A Department of Health spokesperson denied that a date had been fixed or that there was any dissension over the details.

But HSJ sources said there were several areas in which Number 10 was anxious to head off adverse publicity. There had been considerable tension over proposals for health authorities to put more pressure on water companies to add fluoride to water supplies as a public health measure, sources said. Water companies are seeking exemption from their potential legal liability as a condition for doing so.

HSJ was told that there had also been a move to target alcohol as a major public health issue, in the same way as smoking has been tackled. But this is thought to be expensive, politically controversial and difficult to achieve.
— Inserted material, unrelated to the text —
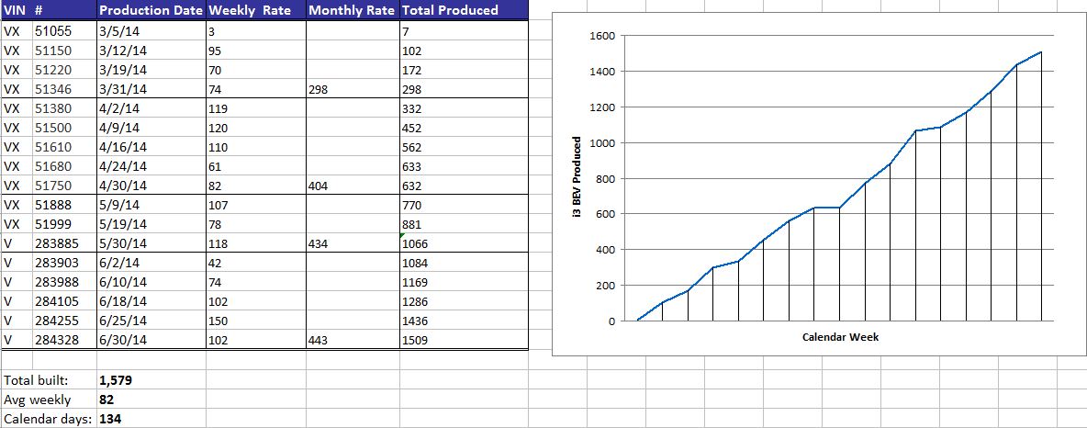
Task: Click the Avg weekly label cell
Action: [x=46, y=400]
Alcohol was included in the Conservative government's Health of the Nation proposals, but targets were not met.

But the present government appears to have accepted pressure from the age lobby to set health improvement targets up to the age of 75, instead of 65.

There may also be some movement on the issue of partnership with local government on public health.

The UK Public Health Association last week wrote to the DoH to argue that local government should be given a more prominent role in the white paper.

Early drafts gave the impression that local government simply 'tags along with the NHS', the association said.

The white paper is not expected to differ markedly from the green paper published in January last year, although some sources suggest that one of four priority areas may be dropped. The green paper proposed reducing accidents by one-fifth by the year 2010.

But that proposal may go because the NHS is not responsible for the prevention of accidents in the way that public health programmes can have an impact on the three other priority areas - reducing heart disease, cancer and poor mental health.

The issue of targets for reducing inequalities has not been resolved - no national target will be set in the white paper.